-- Recorded data start --

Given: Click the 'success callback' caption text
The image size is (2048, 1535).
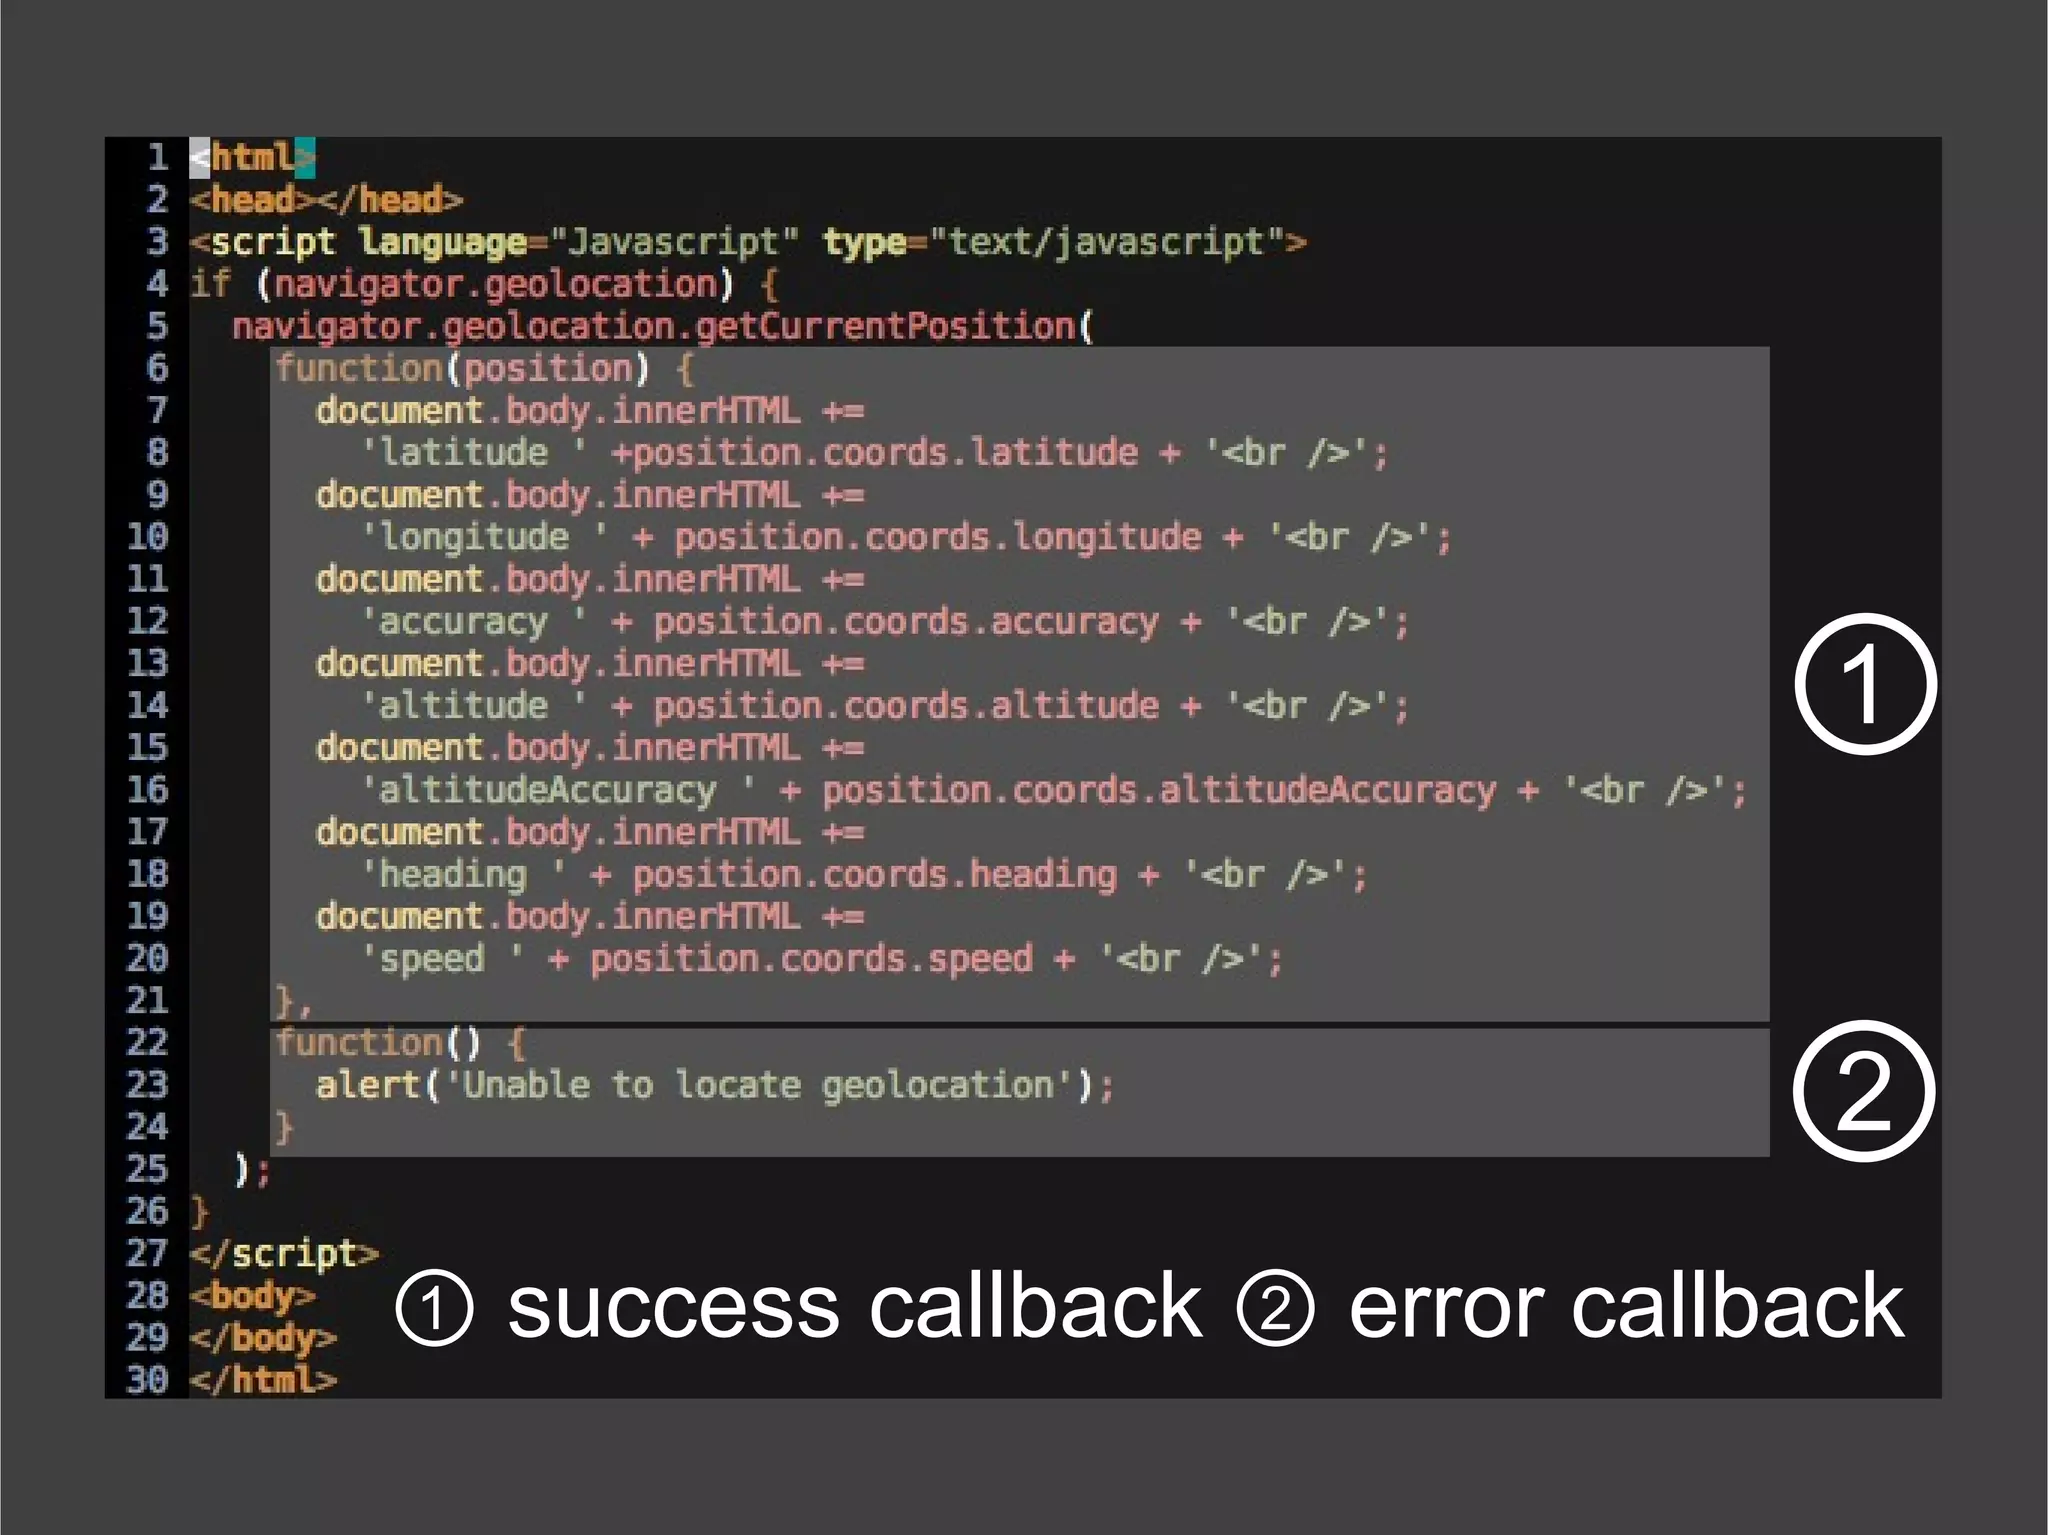Looking at the screenshot, I should 854,1306.
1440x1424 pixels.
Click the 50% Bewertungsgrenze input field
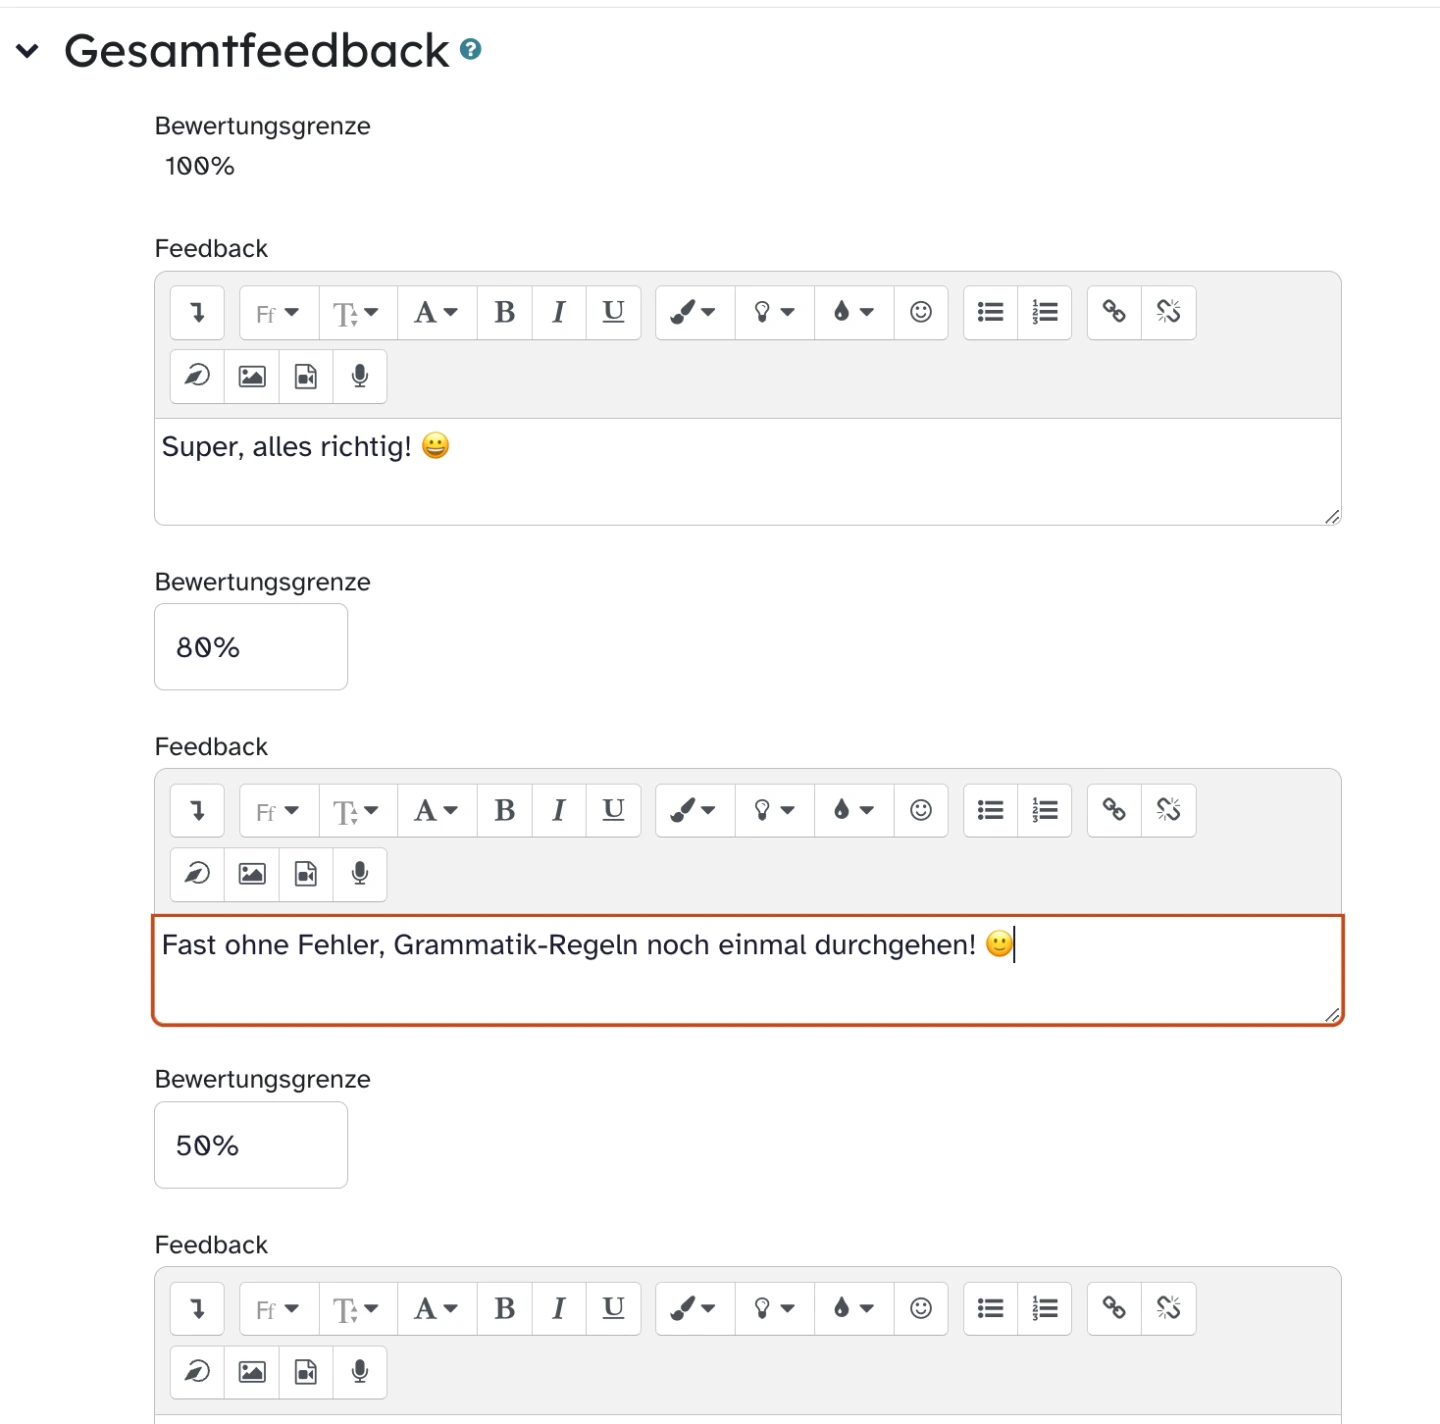pos(251,1145)
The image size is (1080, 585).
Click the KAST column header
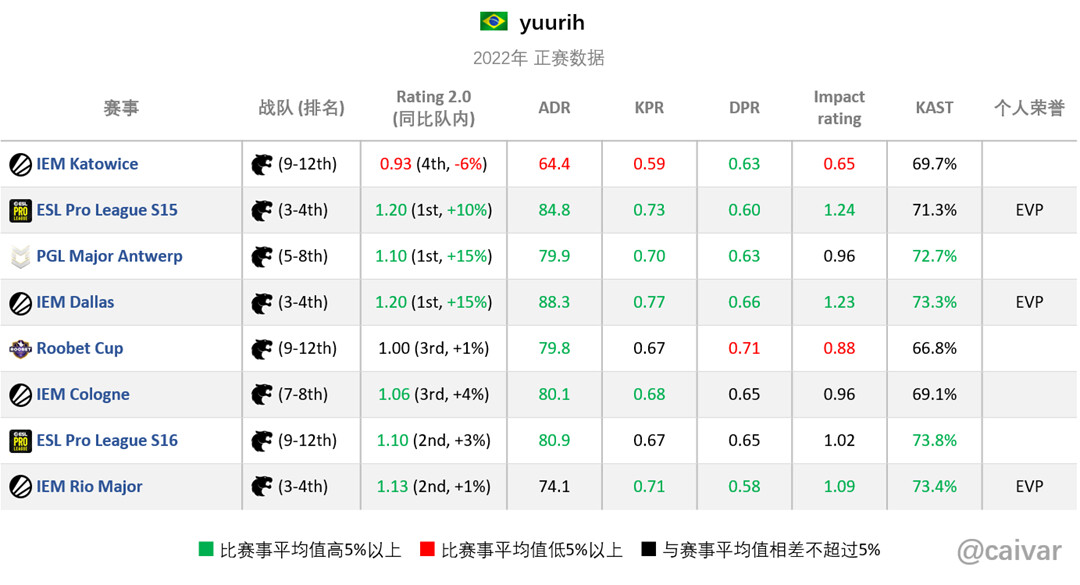[934, 107]
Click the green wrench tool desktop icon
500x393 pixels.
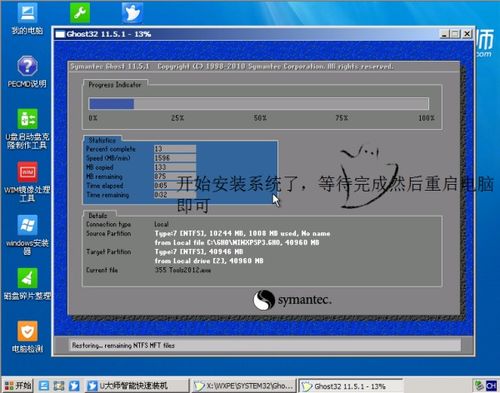click(80, 13)
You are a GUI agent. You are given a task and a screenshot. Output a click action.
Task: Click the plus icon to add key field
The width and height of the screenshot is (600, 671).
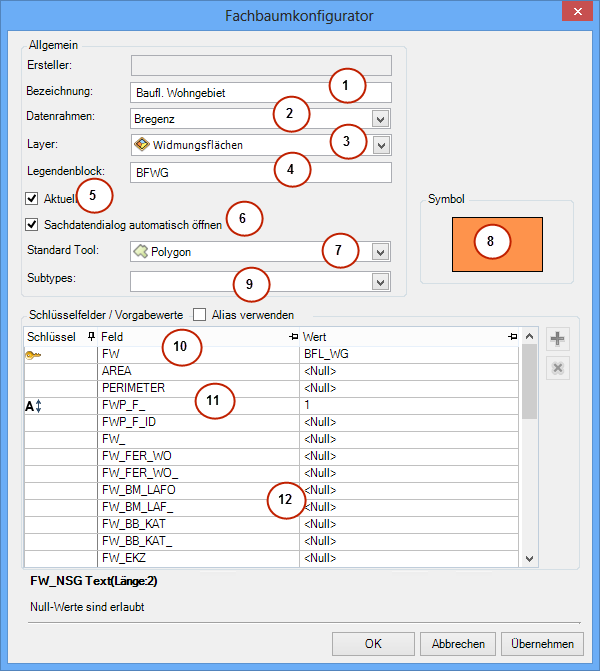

-- Recorded data end --

* [What is asked] Set out every line of the records above as a numbered list. Skip blank lines and leave the pictures out.

* [Result of this task]
1. Given: Click the 'success callback' caption text
2. The image size is (2048, 1535).
3. Looking at the screenshot, I should 854,1306.
4. 1440x1424 pixels.
5. Click the 50% Bewertungsgrenze input field
6. pos(251,1145)
7. The image size is (1080, 585).
8. Click the KAST column header
9. [934, 107]
10. Click the green wrench tool desktop icon
11. 500x393 pixels.
12. click(80, 13)
13. You are a GUI agent. You are given a task and a screenshot. Output a click action.
14. Task: Click the plus icon to add key field
15. The width and height of the screenshot is (600, 671).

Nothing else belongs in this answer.